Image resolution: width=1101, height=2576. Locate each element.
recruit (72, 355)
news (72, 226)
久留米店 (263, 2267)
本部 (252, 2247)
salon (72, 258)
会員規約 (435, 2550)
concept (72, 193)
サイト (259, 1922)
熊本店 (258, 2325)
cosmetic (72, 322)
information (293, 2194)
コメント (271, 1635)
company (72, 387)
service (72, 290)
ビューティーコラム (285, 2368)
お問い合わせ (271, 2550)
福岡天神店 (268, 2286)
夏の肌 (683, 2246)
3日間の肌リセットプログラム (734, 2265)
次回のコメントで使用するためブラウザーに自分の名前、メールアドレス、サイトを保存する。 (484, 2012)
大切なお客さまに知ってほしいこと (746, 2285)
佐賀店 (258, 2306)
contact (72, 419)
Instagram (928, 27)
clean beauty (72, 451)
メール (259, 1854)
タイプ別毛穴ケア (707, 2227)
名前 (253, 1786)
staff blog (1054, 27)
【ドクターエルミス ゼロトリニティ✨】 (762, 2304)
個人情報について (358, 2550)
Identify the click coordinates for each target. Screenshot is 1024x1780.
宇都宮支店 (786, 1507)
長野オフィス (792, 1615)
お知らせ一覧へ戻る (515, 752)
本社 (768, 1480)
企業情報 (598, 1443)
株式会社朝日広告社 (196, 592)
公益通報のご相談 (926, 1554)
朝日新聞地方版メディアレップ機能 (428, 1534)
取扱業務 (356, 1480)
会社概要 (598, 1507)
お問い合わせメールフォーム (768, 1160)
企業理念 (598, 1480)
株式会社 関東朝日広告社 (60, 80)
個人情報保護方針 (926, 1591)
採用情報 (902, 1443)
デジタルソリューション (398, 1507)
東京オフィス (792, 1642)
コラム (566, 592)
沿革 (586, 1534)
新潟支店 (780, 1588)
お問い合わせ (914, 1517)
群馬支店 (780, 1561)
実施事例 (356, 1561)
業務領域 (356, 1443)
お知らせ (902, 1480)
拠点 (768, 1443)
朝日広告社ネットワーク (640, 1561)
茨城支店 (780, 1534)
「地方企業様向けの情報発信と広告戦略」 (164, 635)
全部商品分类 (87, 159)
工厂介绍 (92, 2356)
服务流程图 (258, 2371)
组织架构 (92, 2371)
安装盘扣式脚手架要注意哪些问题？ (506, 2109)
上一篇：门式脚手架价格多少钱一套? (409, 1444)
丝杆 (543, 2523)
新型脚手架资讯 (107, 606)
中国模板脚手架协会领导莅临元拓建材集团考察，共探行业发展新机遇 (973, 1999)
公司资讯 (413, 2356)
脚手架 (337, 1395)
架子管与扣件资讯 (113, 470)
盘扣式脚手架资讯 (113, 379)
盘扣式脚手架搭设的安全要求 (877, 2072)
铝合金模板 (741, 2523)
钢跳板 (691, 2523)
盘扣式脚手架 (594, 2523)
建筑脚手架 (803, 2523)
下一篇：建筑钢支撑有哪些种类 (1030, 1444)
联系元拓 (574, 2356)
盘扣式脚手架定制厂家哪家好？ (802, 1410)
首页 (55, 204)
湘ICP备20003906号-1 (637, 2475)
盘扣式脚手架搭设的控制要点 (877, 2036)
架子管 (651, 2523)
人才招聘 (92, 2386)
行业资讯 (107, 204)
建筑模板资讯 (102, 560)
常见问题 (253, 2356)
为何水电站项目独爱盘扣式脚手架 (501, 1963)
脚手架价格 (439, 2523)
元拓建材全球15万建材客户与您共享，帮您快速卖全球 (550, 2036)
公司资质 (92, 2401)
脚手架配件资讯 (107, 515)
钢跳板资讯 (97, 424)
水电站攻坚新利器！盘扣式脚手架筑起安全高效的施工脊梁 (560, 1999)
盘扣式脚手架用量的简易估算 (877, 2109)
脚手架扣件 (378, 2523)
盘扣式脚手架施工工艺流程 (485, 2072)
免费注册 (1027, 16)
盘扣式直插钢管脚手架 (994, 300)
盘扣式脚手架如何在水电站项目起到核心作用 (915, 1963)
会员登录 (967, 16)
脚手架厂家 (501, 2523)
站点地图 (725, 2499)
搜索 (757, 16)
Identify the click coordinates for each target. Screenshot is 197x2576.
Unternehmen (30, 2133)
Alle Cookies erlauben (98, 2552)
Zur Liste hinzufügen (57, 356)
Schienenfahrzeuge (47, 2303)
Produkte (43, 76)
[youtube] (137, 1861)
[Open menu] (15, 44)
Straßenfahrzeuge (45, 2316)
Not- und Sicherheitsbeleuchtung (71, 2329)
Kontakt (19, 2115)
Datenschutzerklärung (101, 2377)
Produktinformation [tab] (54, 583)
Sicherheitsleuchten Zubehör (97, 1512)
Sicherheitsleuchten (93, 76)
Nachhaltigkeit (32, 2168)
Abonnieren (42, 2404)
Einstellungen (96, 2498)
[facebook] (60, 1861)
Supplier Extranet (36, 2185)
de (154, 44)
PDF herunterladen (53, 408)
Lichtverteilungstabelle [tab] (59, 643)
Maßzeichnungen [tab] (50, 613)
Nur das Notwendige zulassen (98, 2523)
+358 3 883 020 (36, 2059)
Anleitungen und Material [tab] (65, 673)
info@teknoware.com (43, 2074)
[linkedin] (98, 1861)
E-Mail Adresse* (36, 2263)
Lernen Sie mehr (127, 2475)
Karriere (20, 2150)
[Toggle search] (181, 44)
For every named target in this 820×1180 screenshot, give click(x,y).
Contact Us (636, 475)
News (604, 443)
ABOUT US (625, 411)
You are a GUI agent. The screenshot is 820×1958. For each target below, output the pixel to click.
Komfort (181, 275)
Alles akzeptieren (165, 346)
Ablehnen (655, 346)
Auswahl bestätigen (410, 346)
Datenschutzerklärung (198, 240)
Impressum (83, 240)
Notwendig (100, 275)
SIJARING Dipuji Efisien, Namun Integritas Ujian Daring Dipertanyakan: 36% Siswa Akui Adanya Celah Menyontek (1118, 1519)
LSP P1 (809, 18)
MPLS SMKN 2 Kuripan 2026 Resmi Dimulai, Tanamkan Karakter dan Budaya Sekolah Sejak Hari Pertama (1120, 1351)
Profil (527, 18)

- _ASSIGNED TASK_
Where does the word "Identify" show up in the material? Copy out each line that has it.

- _WRITTEN ANSWER_
Identify the click coordinates for each target. Screenshot is 1024x1780.
Identify the click coordinates for each target. Screenshot is 197x2576.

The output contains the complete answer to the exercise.